KONSUMSI energi global terus-terusan menanjak. Energy Institute mencatat konsumsi energi secara global naik 2,2% pada 2023. Pertumbuhan angka konsumsi itu lebih tinggi jika dibandingkan dengan tren historis pada 2010 hingga 2019, dengan rata-rata pertumbuhan 1,5% per tahun.
Dari energi yang dikonsumsi masyarakat dunia, sumbernya berasal dari 2 jenis: energi terbarukan (renewable) dan energi tidak terbarukan (non-renewable). Untuk saat ini, meskipun transisi ke energi terbarukan sudah berlangsung, 80 persen konsumsinya masih bersumber dari non-renewable energy.

■ Data Latihan ■
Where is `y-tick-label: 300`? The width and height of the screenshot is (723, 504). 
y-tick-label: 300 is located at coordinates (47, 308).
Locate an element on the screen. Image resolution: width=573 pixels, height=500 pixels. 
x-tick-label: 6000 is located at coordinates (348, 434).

■ Rincian Latihan ■
Lanjutkan teks tentang konsumsi energi global, dimulai setelah kalimat terakhirnya.

■ Ruang Jawaban ■
Nah, sumber non-renewable energy yang masih menjadi tumpuan pembangkit listrik di Tanah Air adalah batu bara. US Energy Information Administration (EIA) mencatat pada 2022, Indonesia menjadi negara ketujuh di dunia dengan cadangan batu bara terbesar. Tidak heran, praktik pertambangan batu bara jamak dilakukan di negeri ini.
Kementerian Energi dan Sumber Daya Mineral (ESDM) mencatat hingga 2024, total luas wilayah yang telah diberikan izin usaha pertambangan (IUP) mencapai 9,1 juta hektare. Sebanyak 909 IUP telah diterbitkan pemerintah, dengan perinciam 12 izin eksplorasi dan 897 izin operasi produksi.
Masifnya operasi pertambangan batu bara di Indonesia membuat komoditas ini menyumbang 3,6% porsi PDB pada 2023. Sebagai pembanding, secara umum, sektor pertambangan menyumbang 10,5% PDB nasional.
Besarnya penerimaan negara yang diterima dari sektor pertambangan berasal dari sejumlah pungutan resmi yang dilakukan pemerintah.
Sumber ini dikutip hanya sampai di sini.